A nação enfrenta uma vez a cada geração escolhas sobre como a energia deve ser entregue às residências, empresas e carros elétricos – decisões que podem moldar o curso das mudanças climáticas e determinar como os Estados Unidos lidam com incêndios florestais, ondas de calor e outras condições climáticas extremas associadas ao aquecimento global.
Por um lado, as grandes concessionárias de energia elétrica e o presidente Biden querem construir milhares de quilômetros de linhas de energia para transportar a eletricidade gerada por turbinas eólicas distantes e fazendas solares para cidades e subúrbios. Por outro lado, algumas organizações ambientais e grupos comunitários estão pressionando por maiores investimentos em painéis solares para telhados, baterias e turbinas eólicas locais.
Há uma intensa luta política ocorrendo em Washington e nas capitais dos estados sobre as escolhas que legisladores, empresas de energia e indivíduos farão nos próximos anos, o que poderia travar um sistema de energia que perdura por décadas.
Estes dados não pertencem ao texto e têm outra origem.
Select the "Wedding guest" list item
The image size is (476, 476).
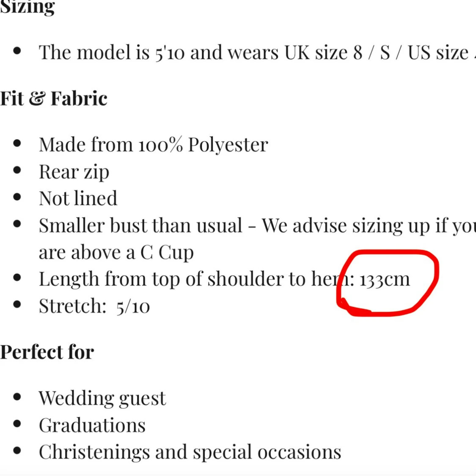tap(102, 398)
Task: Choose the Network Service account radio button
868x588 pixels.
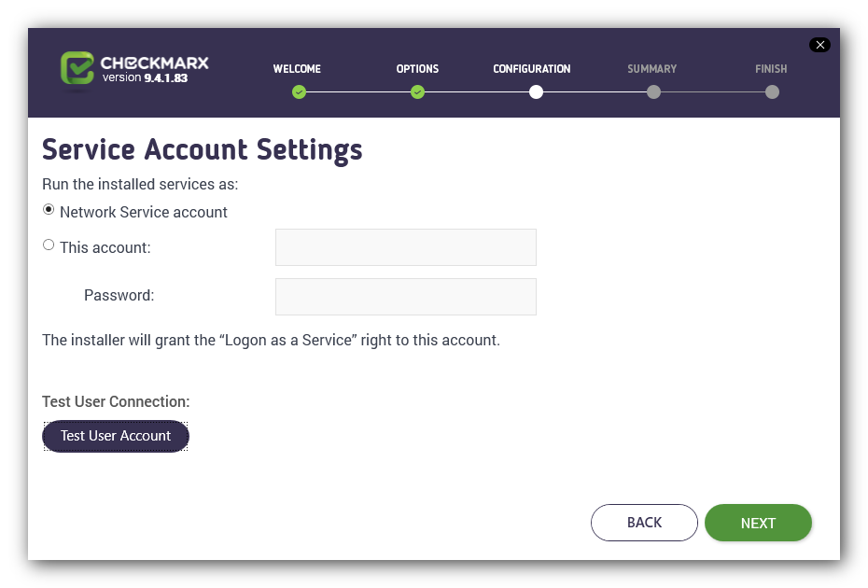Action: pyautogui.click(x=49, y=210)
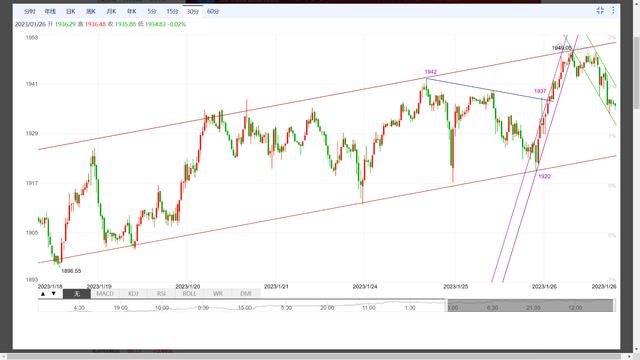Switch to the 分时 time-share tab
Image resolution: width=640 pixels, height=360 pixels.
coord(30,11)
A divisão entre aqueles que querem mais linhas de energia e aqueles que clamam por um sistema de energia mais descentralizado dividiu a indústria de energia renovável e o movimento ambientalista. E criou parcerias de conveniência entre empresas de combustíveis fósseis e grupos locais que lutam contra linhas de transmissão de energia.
O que está em jogo é a rapidez com que o país poderá passar para uma energia mais limpa e quanto as tarifas de eletricidade aumentarão.
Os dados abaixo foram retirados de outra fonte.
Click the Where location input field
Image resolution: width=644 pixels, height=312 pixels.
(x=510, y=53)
Biden garantiu US $ 73 bilhões para milhares de quilômetros de novas linhas de transmissão em uma proposta de infraestrutura que ele e senadores de ambos os partidos concordaram em junho. Esse negócio inclui a criação de uma Autoridade de Desenvolvimento de Rede para acelerar as aprovações de linhas de transmissão.
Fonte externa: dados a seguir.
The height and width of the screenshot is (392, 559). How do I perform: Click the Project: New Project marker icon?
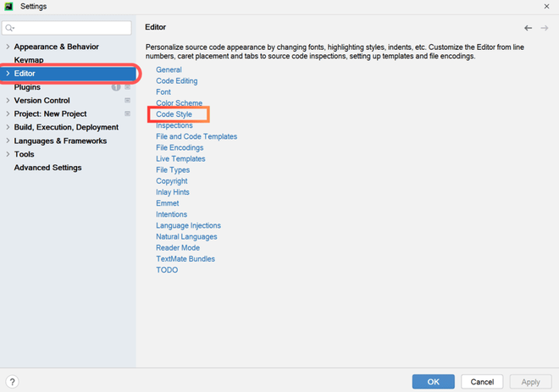(x=127, y=113)
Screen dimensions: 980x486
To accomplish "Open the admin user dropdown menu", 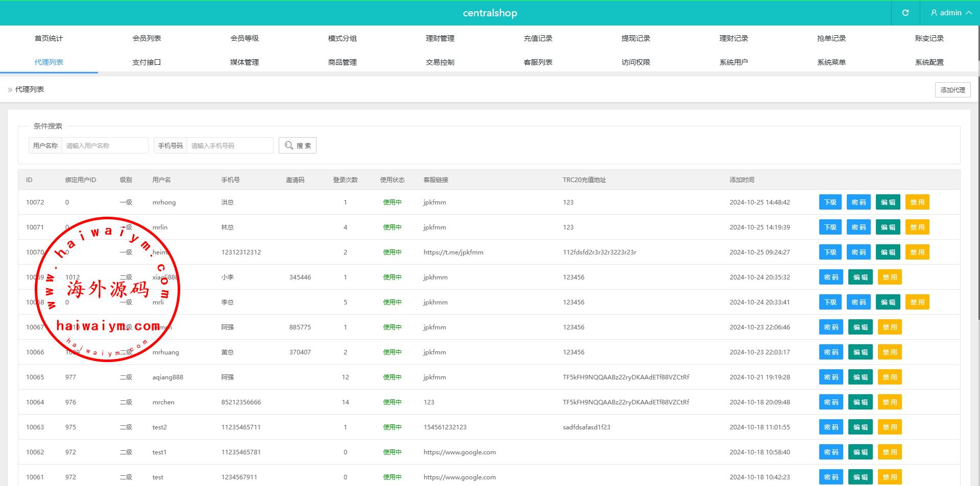I will (950, 13).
A maioria dos especialistas em energia concorda que os Estados Unidos devem melhorar suas redes elétricas envelhecidas, especialmente depois que milhões de texanos passaram dias congelados neste inverno, quando o sistema elétrico do estado falhou.
“As escolhas que fazemos hoje nos colocarão em um caminho que, se a história for um barômetro, pode durar de 50 a 100 anos”, disse Amy Myers Jaffe, diretora-gerente do Laboratório de Políticas Climáticas da Tufts University.
A opção apoiada por Biden e algumas grandes empresas de energia substituiria as usinas de carvão e gás natural por grandes parques eólicos e solares a centenas de quilômetros das cidades, exigindo muitas novas linhas de energia. Essa integração fortaleceria o controle que a indústria de serviços públicos e Wall Street têm sobre a rede.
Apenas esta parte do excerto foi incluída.